Palestinians walk by buildings destroyed in the Israeli bombardment of the Gaza Strip in Nuseirat refugee camp, central Gaza Strip, Nov. 25, 2023, on the second day of the temporary cease-fire between Hamas and Israel. (AP Photo/Adel Hana)
(RNS) — The recently extended cease-fire in Gaza that has allowed the swap of women and children Palestinian prisoners for Israeli hostages and an influx of humanitarian assistance is being celebrated for allowing relief for those on the ground in the war zone.
But the relative quiet is only a reminder that the status quo in Gaza is cruelty. There is no daily life left in northern Gaza, and the cease-fire provides little rest for those walking the streets finding decomposing bodies and scattered limbs while bracing themselves for what is still to come.

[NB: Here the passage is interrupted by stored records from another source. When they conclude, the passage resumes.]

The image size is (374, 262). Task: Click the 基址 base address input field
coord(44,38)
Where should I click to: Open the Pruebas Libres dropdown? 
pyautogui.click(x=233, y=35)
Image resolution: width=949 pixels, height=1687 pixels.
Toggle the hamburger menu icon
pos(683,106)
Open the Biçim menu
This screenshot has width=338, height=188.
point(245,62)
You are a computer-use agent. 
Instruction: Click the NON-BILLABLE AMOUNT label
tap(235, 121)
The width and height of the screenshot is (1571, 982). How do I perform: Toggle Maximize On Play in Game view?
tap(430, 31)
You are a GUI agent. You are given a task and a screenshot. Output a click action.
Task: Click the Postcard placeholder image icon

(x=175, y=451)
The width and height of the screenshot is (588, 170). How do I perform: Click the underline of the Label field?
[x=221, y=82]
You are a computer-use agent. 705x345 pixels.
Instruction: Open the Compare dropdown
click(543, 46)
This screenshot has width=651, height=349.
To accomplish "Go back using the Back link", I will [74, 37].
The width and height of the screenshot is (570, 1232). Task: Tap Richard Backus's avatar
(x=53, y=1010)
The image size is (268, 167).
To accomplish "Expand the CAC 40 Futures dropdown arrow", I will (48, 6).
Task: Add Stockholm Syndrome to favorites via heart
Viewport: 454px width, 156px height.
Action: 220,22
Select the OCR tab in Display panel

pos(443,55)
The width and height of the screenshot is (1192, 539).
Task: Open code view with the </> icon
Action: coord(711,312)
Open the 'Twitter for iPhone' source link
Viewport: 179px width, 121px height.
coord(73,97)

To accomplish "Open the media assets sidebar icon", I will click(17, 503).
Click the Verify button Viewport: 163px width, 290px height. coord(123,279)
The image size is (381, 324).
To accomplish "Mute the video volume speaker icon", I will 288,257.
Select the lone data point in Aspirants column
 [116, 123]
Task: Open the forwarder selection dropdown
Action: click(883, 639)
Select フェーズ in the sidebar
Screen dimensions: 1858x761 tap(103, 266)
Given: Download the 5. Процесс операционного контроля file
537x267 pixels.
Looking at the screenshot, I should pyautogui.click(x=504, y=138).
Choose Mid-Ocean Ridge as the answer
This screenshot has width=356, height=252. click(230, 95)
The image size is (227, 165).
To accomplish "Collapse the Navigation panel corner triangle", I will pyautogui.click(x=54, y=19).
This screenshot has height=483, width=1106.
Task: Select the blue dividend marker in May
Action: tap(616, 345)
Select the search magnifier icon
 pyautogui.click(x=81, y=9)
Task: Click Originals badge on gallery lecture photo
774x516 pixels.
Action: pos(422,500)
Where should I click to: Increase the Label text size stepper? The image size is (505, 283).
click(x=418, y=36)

What has been happening in Gaza has been called a genocide in the making by United Nations human rights experts, a belief shared by other human rights organizations and many U.N. member states.
Yet in an interview with Sky News this month, Israeli opposition leader Yair Lapid justified the killings by his government. “The majority of the people who were killed were Hamas terrorists. People are saying this number — ‘12,000 people were killed’ — yes, Hamas is an army of 40,000 and many of them were killed. And good riddance.”
But according to numbers provided by Gazan health officials that The New York Times has deemed credible, the Israeli military has “ridded” Gaza of thousands of women and children, who make up some 40% of the more than 12,000 Palestinians murdered in Israel’s bombing campaign. The number of women and children killed in the past two months has already surpassed the entire civilian death toll of the Russo-Ukrainian war.
A sign reads “You Don’t Pause A Genocide, You End It!” during a pro-Palestinian march in London on Nov. 25, 2023. (Photo courtesy of Ellie Quinn)
Lapid blurs these facts because the mere notion of Israel being associated with the word “genocide” doesn’t fit the Zionist Weltanschauung, in which Israel is incapable of indiscriminate carnage because it is an exceptional victim amid a region of savages requiring authoritarian rule.
The official Israeli line is that war justifies Israel’s killing of civilians. In comments prior to Tuesday’s cease-fire deal, Israeli Prime Minister Benjamin Netanyahu vowed to continue his bombardment of Gaza after the cease-fire ends. “We are at war, and we will continue the war,” he said. “We will continue until we achieve all our goals.”
Those goals are publicly to dismantle Hamas, but privately, the goals are much more sinister. As Mohammed El-Kurd, a Palestinian activist and correspondent for The Nation, wrote, “Netanyahu’s goal is to destroy Gaza’s political and social infrastructure … Destroying Hamas is merely a battlecry, a promise he’s selling to the Israeli public.”
What Netanyahu really seeks is the destruction of the Palestinian will, the will to live, to aspire and to dream of statehood. In 2015, his entire campaign was premised on ensuring that no Palestinian state would ever be established on his watch. And while telling the world today that all he wants is peace, he is reported to once again be repeating to frustrated members of his Likud party that he is “the only one who will prevent a Palestinian state” in Gaza and the West Bank.
Meanwhile, the United States, which keeps repeating its dedication to peace under a two-state solution, acts as Israel’s sponsor in the war and at the U.N. Security Council. What makes it so difficult to go after Hamas without killing nearby civilians, the Times pointed out, is that Israel is using American-made 2,000-pound bombs — “among the largest in the country’s arsenal,” the Times said.
As one of five permanent members of the Security Council, the U.S. vetoed a resolution that would have called for earlier humanitarian pauses, citing a need to “let the diplomacy play out.” This is only the latest in 34 instances that the U.S. has used its veto power on the council to block resolutions critical of Israel. After four attempts, a resolution passed on Nov. 15 calling for a humanitarian pause, after the U.S. abstained.
Even in war, humanity, not humanitarian pauses, should define norms. The phrase “humanitarian pause” itself suggests that barbarity has free rein in between. On Monday it was announced that the four-day cease-fire would be extended by two days to continue the releases of prisoners and hostages, and the flow of aid to the people of Gaza. It’s the least that we could expect, but it’s not nearly enough.